Capone voiced these complaints to Miami publisher Fred Girton, who recorded them in Startling Detective magazine 90 years ago this month. The article described Girton’s latest visit to Palm Island, from the expensive furnishings to the golden tableware guests used to enjoy Capone’s sumptuous meals. 

This conspicuous consumption, emblematic of the Roaring Twenties, seemed obscene in the Depression. The public would not stand for it. Neither would the federal government.

CAPONE CONVICTED

President Herbert Hoover, who’d spent the winter of 1929 across Biscayne Bay from Capone, made the gangster’s downfall a priority. The Treasury Department documented Capone’s huge expenditures — with help from Girton, who informed them of his host’s “lavish mode of living…at his Miami Beach home.” Such evidence led to Capone’s conviction for income tax evasion in October 1931, brought down by the excess on display at Palm Island.

When he died there in 1947, the Miami Daily News called his life an indictment of American society: “Only because we were as we were, could Al Capone be as Al Capone was.” 
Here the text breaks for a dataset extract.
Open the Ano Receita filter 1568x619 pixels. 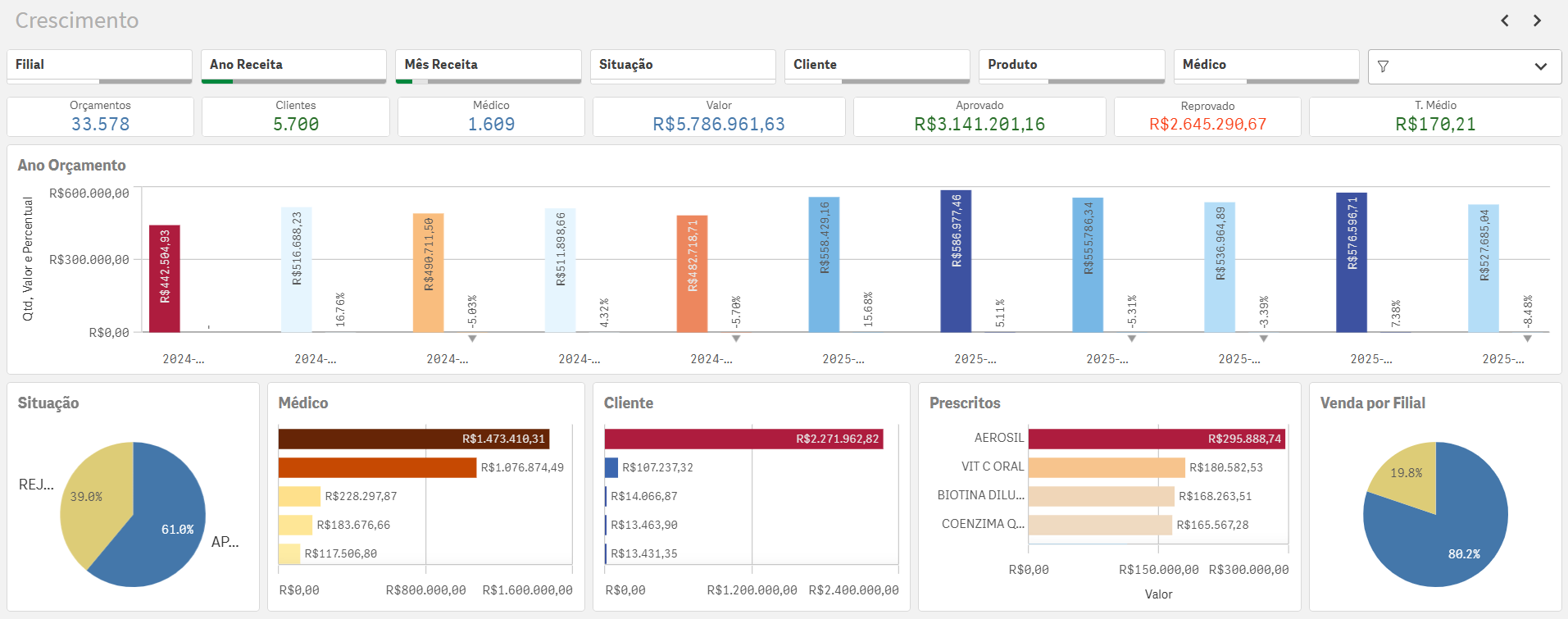click(x=293, y=65)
That’s precisely why his home deserves saving. We might be ashamed of its history, but it tells the story of a bloody, greedy era whose failures we often seem intent on repeating.
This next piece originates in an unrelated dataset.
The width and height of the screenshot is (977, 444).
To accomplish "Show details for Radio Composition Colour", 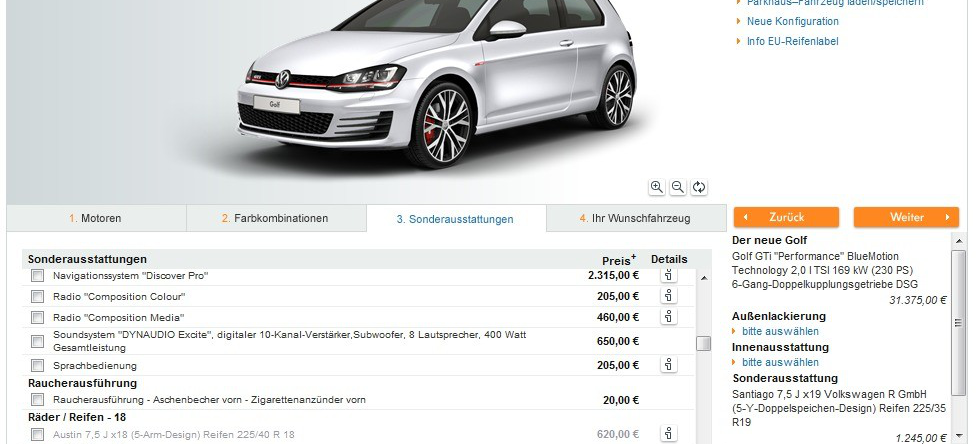I will click(x=669, y=296).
Miami Beach can’t erase that history, but it can preserve and contextualize it for visitors and future generations. Or it can repeat Chicago’s mistakes. Capone’s legend will live on either way.

A. Brad Schwartz is a doctoral candidate in American history at Princeton University and the co-author (with Max Allan Collins) of “Scarface and the Untouchable: Al Capone, Eliot Ness, and the Battle for Chicago.”